Saying Hello in Laos
Laotians also use the wai - the same rules apply. Although "sa-was-dee" is understood in Laos, the usual greeting is a friendly "sa-bai-dee" (How are you doing?) followed by "khrap" or "kha" depending on your gender.
Saying Hello In Cambodia
The wai is known as the som pas in Cambodia, but the rules are generally the same. Cambodians say "Chum reap suor" (pronounced "chume reab suor") as the default greeting.
Saying Hello in Vietnam
The Vietnamese do not use the wai, however, they do show respect for elders with a slight bow. The Vietnamese acknowledge each other formally with "chao" followed by a complex system of endings depending on age, gender and how well they know the person.
The simple way for visitors to say hello in Vietnam is "xin chao" (sounds like "zen chow").
Saying Hello in Malaysia and Indonesia
Malaysians and Indonesians do not use the wai; they typically opt to shake hands, although it may not be the firm handshake that we expect in the West. The greeting offered depends on the time of day; gender and social standing do not affect the greeting.
Typical Greetings include:
- Good Morning: Selamat pagi (sounds like "pag-ee")
- Good Day: Selamat sore (sounds like "sore-ee")
- Good Afternoon: Selamat siang (sounds like "see-ahng")
- Good Evening/Night: Selamat malam (sounds like "mah-lahm")
- Good Night to Someone Going to Sleep: Selamat tidur (sounds like "tee-dure")
Indonesians prefer to say "selamat siang" as a greeting in the afternoon, while Malaysians often use "selamat tengah hari." Mispronouncing the "i" in siang may yield funny looks from your taxi driver; sayang — the word for "sweetheart" or "darling" sounds close.
Greeting People of Chinese Descent
Malaysian Chinese make up around 26% of the total population of Malaysia.

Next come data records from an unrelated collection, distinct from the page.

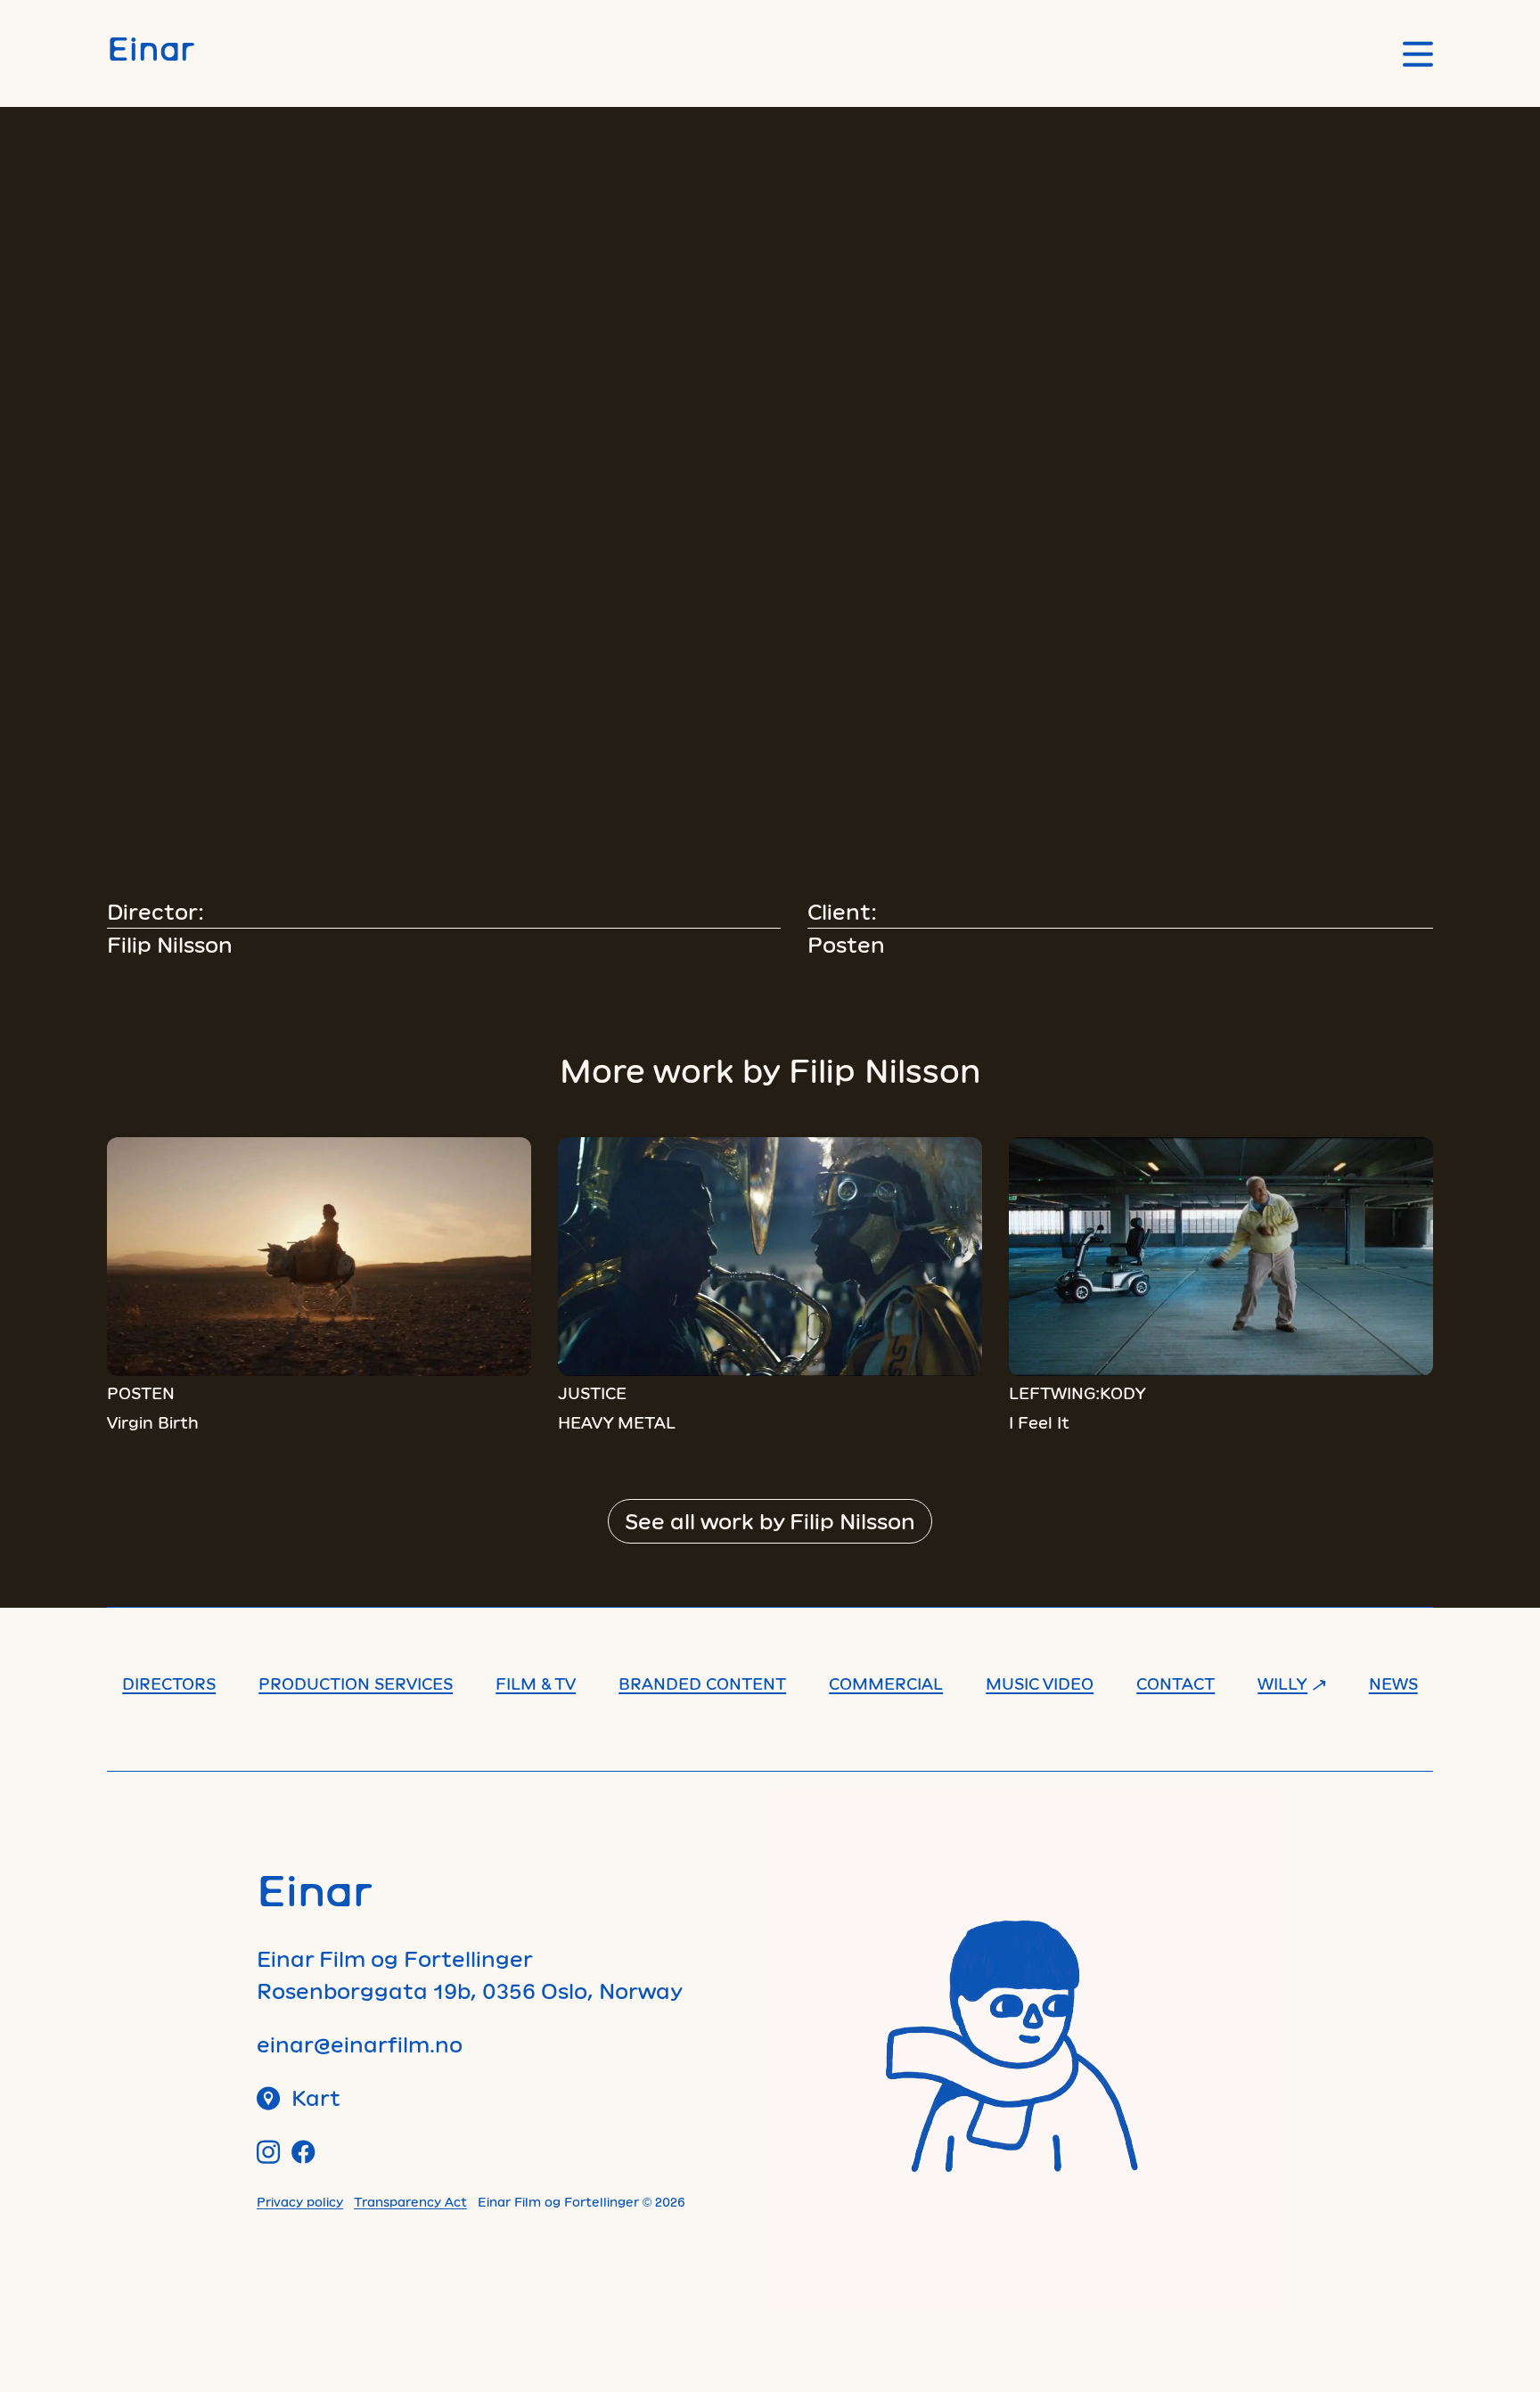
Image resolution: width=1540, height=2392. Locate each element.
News (1393, 1683)
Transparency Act (410, 2201)
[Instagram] (269, 2152)
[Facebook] (303, 2152)
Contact (1175, 1683)
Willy (1282, 1683)
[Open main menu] (1418, 54)
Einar (150, 48)
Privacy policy (300, 2201)
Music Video (1040, 1683)
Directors (169, 1683)
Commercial (886, 1683)
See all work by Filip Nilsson (770, 1521)
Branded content (702, 1683)
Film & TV (536, 1683)
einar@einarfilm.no (360, 2044)
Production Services (355, 1683)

While they will most likely understand the greetings above, offering a polite "ni hao" (hello in Mandarin Chinese; sounds like "nee haow") will often yield a smile.
Saying Hello in Myanmar
In Myanmar, the easygoing Burmese will certainly appreciate a friendly greeting in the local language. To say hello, say "Mingalabar" (MI-nga-LA-bah). To show your gratitude, say "Chesube" (Tseh-SOO-beh), which translates to "thank you".
Saying Hello in the Philippines
In most casual contexts, it's easy to say hello to Filipinos - you can do so in English, as most Filipinos are quite adept at the language. But you can score points by greeting them in the Filipino language. "Kamusta?" (how are you?) is a good way to say hello, for starters.
If you want to refer to the time of the day, you can say:
- "Magandang araw" - "good day"
- "Magandang umaga" - "good morning"
- "Magandang hapon" - "good afternoon"
- "Magandang gabi" - "good evening"
When saying goodbye, a nice (but rather formal) way to take your leave is to say "Paalam" (goodbye). Informally, you can simply say, "sige" (all right then), or "ingat" (take care).
The article "po" signifies respect to the person you're addressing, and it may be a good idea to add this at the end of any sentences you're addressing to an older Filipino. So "magandang gabi", which is friendly enough, can be changed to "magandang gabi po", which is friendly and respectful.